Die Opposition will dagegen ein schnelles Votum des Bundestags über den sofortigen Abzug herbeiführen. Die Fraktionen von Linken und Grünen verabschiedeten am Dienstag einen gemeinsamen Antrag, mit dem sich das Parlament schon am Donnerstag befassen soll. „Die Bundeswehr ist eine Parlamentsarmee und die parlamentarische Kontrolle muss zu jedem Zeitpunkt möglich sein. Die Bundeswehr wird daher mit sofortiger Wirkung vom Standort Incirlik (Türkei) abgezogen“, heißt es in dem Antrag.

Interessant wird die Abstimmung vor allem, weil auch SPD-Abgeordnete und sogar ein CDU-Parlamentarier den sofortigen Abzug aus Incirlik gefordert haben. Die Koalition kann die Entscheidung aber verzögern, indem sie den Antrag mit ihrer Mehrheit in die zuständigen Ausschüsse überweist.

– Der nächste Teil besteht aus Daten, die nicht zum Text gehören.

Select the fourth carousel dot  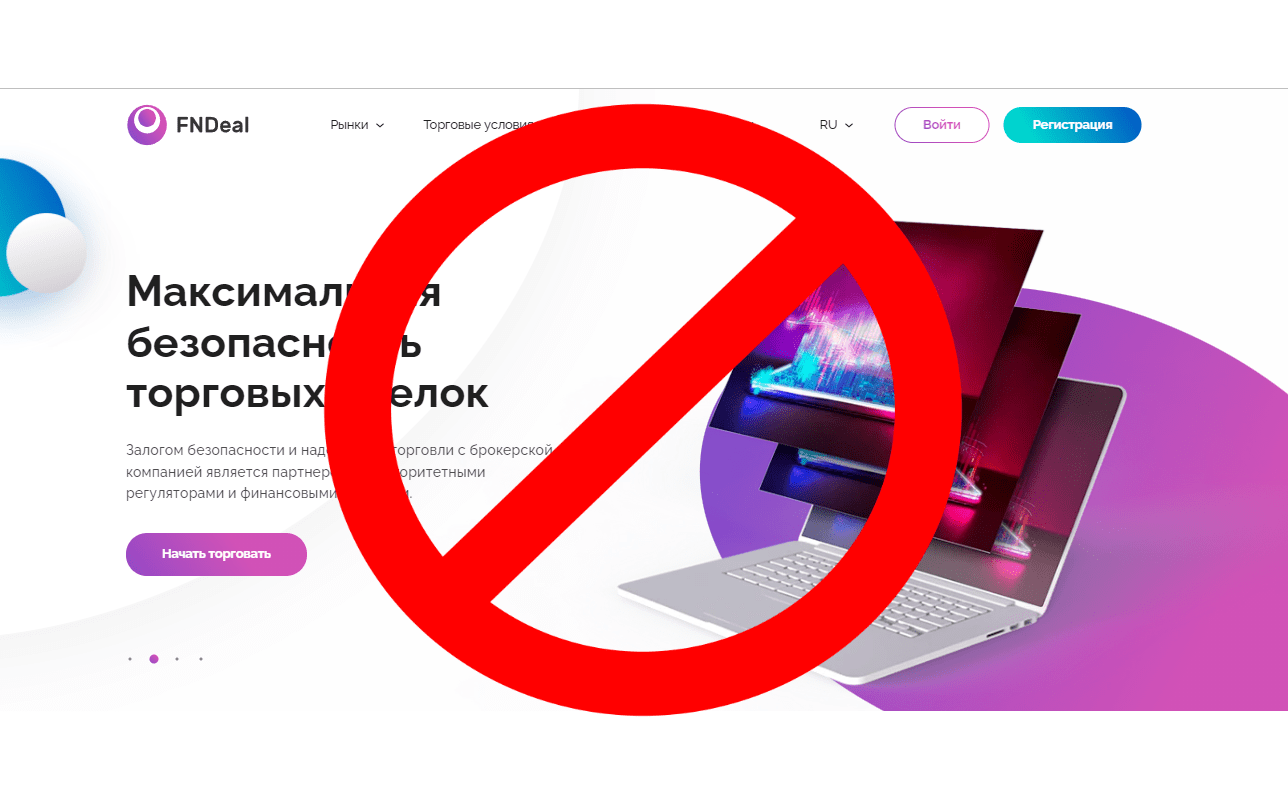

Unions-Fraktionschef Volker Kauder wies die türkische Kritik an den deutschen Asylentscheidungen zurück. Die Asylanträge würden in einem rechtsstaatlichen Verfahren gestellt und entschieden; Vorwürfe dagegen seien unbegründet. Die Bundesregierung werde das Besuchsverbot und die Suche nach einem Alternativstandort zu Incirlik in den Nato-Gremien zur Sprache bringen. Bundeskanzlerin Merkel reist am 25. Mai zum Nato-Gipfel nach Brüssel.

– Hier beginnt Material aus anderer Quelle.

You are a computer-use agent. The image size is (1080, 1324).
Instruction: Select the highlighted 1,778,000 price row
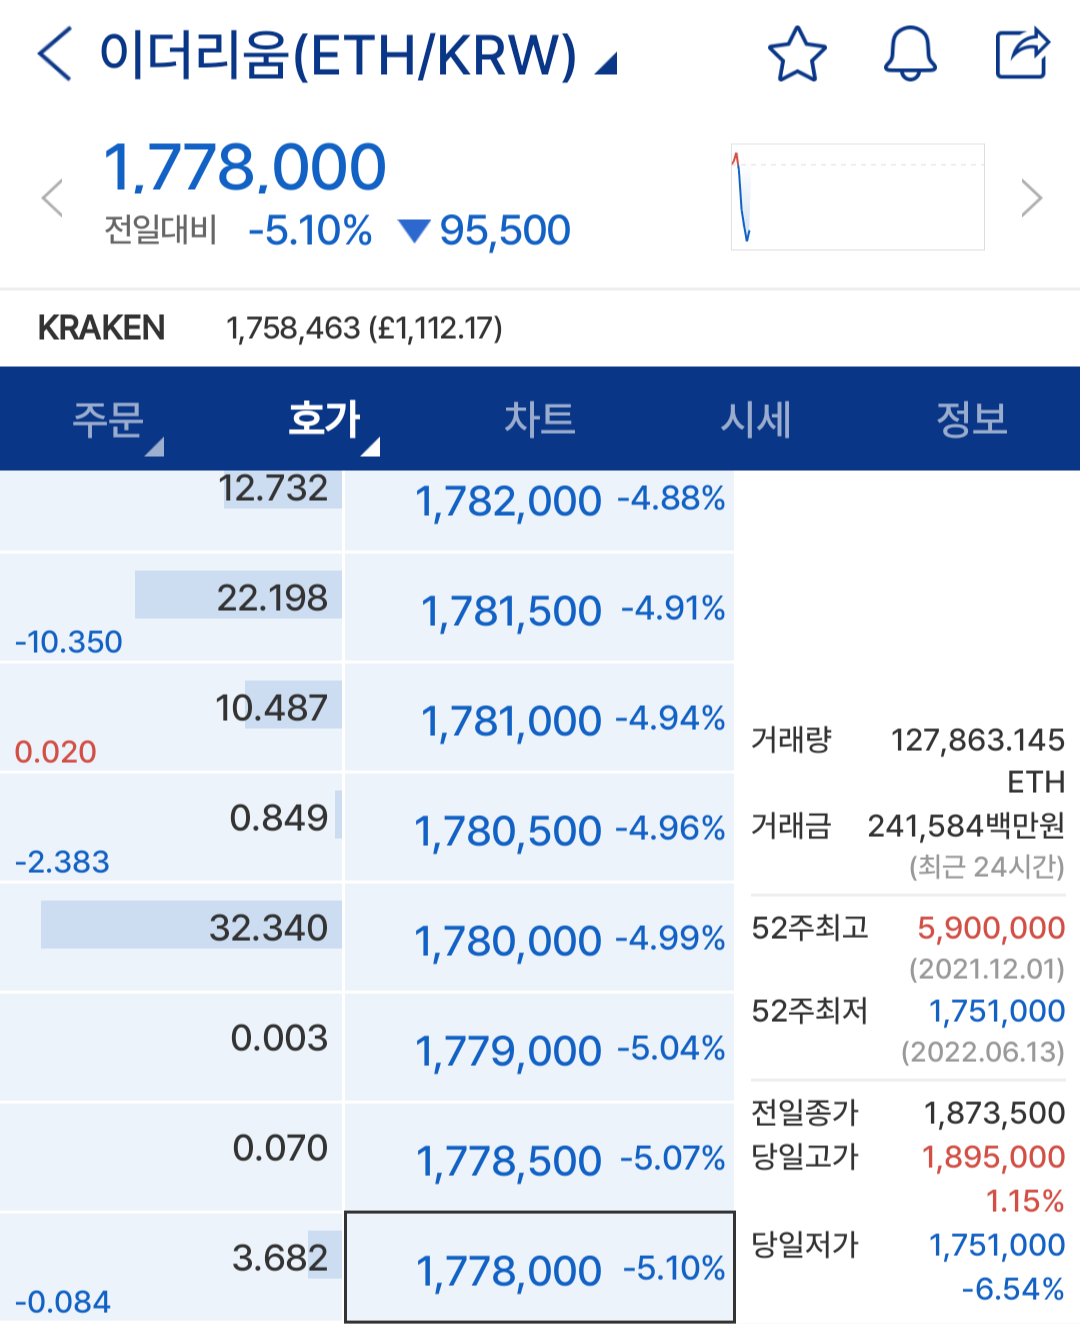point(540,1269)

Die Basis Incirlik liegt in der Nähe der südtürkischen Stadt Adana gut 100 Kilometer von der syrischen Grenze entfernt. Der Stützpunkt, auf dem türkisches Hoheitsrecht gilt, wird seit den 1950er Jahren auch von den USA genutzt. Am Anti-IS-Einsatz sind derzeit 268 Bundeswehrsoldaten beteiligt, die meisten davon sind in Incirlik stationiert. Inzwischen sind die „Tornados“ zu rund 900 Aufklärungseinsätzen gestartet.